Six Ways to Drive an Editor CRAZY
Famed editor Maxwell Perkins once remarked that “style” is nothing more than one author’s decision to misuse the rules of grammar. My former agent once said, “There’s a fine line between ‘style’ and sounding like a moron” (much like this fine line, I suppose).
What I often say is, you have to obey the rules before you can break them. If there’s one place for obeying the rules, it’s in an author proposal.
The first step in getting a book published (by a publisher other than yourself) is submitting a query letter to an editor or agent. The letter is a three-paragraph pitch that introduces you, tells what your project is about, and explains why you are qualified to write it. If the editor is interested, she may ask for a formal proposal that goes into more detail about the work. It’s very easy to tank the project at this point, even if you have a killer plot or subject in mind, because your grammar trips all over itself. Editors are grammar sticklers—go figure.

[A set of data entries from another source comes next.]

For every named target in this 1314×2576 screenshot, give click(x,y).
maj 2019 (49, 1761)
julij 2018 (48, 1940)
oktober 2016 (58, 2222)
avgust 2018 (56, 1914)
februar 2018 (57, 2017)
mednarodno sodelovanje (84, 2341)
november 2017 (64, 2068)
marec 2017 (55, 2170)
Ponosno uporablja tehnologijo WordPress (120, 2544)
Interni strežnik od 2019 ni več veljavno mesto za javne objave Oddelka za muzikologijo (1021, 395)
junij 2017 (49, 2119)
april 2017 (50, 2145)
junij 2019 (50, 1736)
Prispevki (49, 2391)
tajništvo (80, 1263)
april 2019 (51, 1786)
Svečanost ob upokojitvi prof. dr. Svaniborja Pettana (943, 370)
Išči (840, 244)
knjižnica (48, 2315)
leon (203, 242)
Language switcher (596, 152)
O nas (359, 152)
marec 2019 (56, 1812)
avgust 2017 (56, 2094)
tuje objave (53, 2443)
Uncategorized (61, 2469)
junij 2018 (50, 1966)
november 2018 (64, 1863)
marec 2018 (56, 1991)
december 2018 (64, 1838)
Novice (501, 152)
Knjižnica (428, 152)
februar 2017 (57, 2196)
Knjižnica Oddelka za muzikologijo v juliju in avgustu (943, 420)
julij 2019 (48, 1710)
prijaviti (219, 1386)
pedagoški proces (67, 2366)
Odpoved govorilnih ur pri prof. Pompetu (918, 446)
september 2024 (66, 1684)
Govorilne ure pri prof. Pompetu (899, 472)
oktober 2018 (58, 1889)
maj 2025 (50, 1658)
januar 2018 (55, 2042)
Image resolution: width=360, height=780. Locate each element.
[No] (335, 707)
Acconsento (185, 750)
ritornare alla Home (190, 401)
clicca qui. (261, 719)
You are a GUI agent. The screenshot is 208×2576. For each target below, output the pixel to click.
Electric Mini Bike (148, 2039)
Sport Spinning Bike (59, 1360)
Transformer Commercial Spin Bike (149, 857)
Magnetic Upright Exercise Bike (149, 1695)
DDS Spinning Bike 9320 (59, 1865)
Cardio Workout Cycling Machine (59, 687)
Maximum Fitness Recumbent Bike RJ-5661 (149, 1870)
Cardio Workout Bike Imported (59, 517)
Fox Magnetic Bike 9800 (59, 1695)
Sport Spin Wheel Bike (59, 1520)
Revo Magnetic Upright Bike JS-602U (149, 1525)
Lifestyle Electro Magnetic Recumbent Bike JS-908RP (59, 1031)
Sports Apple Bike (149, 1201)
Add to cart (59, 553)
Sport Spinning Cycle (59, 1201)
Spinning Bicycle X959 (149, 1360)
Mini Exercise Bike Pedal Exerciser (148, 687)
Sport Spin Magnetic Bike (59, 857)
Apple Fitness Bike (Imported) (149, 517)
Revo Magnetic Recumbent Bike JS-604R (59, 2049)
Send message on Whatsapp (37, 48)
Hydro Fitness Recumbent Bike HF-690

Per that same agent, here are six common errors in author proposals that drive editors crazy:
- Novelists who overuse exclamation marks–as though the period key didn’t exist!
- “Writers” who seem to believe that all “emphasized” words belong in quotation marks. You know—“quotation marks.” Here’s an “idea”: cut it out.
- Your/you’re; its/it’s; there/their/they’re. We’ve talked about this.
- Ewe can knot relay on you’re spell chequer to catch everything. On the other hand, don’t ignore it either.
- Repetitive paragraphs. The agent suggests that you “print out a copy of your proposal or manuscript and look it over. If the first word of every paragraph is the same, you need to go back and change it. (Unless the first word of every paragraph is ‘I,’ in which case you need to be slapped by the person sitting next to you, then go back and change it.)”
- Dangling parentheses. That is, failing to include the close parenthesis (like this. It leaves editors dangling. And fuming.) (True confession: I do it all the time.
If you don’t make any of these mistakes, well . . . maybe you should write a book proposal.